Il soupire encore et on prévient le chef qu'on part se reposer. Il nous souhaite d'aller mieux demain, et bientôt on est dans ma voiture en prêt. Je m'installe côté conducteur et je lui demande où on va : chez lui ou chez moi.

  • Lucie t'en voudrait pas si on va chez moi ? Et oublie pas que je vis à une heure. T'y arriverais ?
  • Oh. Tu veux qu'on aille chez toi ? Si on y allait, je pensais juste à te déposer. Je sais pas. Comme tu veux, mais c'est vrai qu'il y a Lucie... C'est pas très cool.
  • Mais est-ce que t'arriverais à conduire dans ton état deux heures et demi, Narcis ?
  • Sûrement pas. Bande d'éclopés, je souffle, avant de réaliser. Tu veux que je demande à Lucie de te ramener ?
  • Oh, ouais... Non, elle est là pour toi, je vais pas lui faire faire deux heures de route. Je vais appeler un taxi.
  • Ma proposition de dormir à la maison tient toujours, je lui dis en allumant le moteur, toujours à l'arrêt.

Il réfléchit.

  • D'accord. Je me débrouillerai lundi matin, je demanderai à une copine de venir me prendre au boulot.

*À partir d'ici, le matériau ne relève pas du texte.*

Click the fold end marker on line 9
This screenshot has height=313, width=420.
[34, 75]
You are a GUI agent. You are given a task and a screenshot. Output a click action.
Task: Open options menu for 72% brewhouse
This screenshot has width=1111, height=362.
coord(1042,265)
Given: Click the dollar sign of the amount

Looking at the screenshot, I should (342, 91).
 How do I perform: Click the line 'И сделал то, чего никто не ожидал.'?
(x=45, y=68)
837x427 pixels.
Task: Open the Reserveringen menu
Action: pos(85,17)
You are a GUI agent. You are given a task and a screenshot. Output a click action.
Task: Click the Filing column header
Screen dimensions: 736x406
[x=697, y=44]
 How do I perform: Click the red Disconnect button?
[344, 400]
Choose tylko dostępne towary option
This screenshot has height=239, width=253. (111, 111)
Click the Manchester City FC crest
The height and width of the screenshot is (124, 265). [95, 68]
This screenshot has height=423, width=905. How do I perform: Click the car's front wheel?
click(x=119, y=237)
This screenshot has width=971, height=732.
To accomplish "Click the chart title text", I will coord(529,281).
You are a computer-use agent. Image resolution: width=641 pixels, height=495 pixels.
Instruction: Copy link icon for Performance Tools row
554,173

J'acquiesce. Autant pas trop sortir avec mes côtes. Je fais avancer la voiture et on sort du parking. C'est étrange de partir maintenant, dans la nuit avancée.

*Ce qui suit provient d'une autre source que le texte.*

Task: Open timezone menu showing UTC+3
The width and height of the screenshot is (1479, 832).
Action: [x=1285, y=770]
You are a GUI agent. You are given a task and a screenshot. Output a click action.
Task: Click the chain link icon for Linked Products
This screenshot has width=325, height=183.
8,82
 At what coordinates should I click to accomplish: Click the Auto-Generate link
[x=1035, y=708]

Quand on rentre, Lucie est pas là. Elle est sûrement sortie. Julien se déshabille et se glisse directement dans les draps. Le contre-coup de l'agression a dû l'épuiser... Je vais m'asseoir sur le lit avec lui. Sur ma table de nuit sont encore posés les anti douleurs pour mon bras, j'en prends deux.

Julien s'endort déjà à côté de moi, couché sur le côté dans ma direction.

Je réfléchis un moment en l'observant, puis je me relève. J'ai plus sommeil maintenant. Alors je vais dans la cuisine pour me prendre un jus de pamplemousse.
Dès que le liquide coule dans ma gorge, j'ai l'impression qu'il emporte tout sur son passage tant c'est acide. Je cherche le sucre en poudre dans mes placards et j'en verse dans mon verre. Sauf que rien ne coule. Le paquet est pourtant lourd ! En tapotant dessus, je me rends compte que le sucre est là, il est seulement en gros paquet cristallisé. Alors j'attrape un plat de four. Une éponge. Un rouleau à pâtisserie. Un ciseau et un grand bocal. Et c'est parti, je vais casser du sucre à plus de minuit.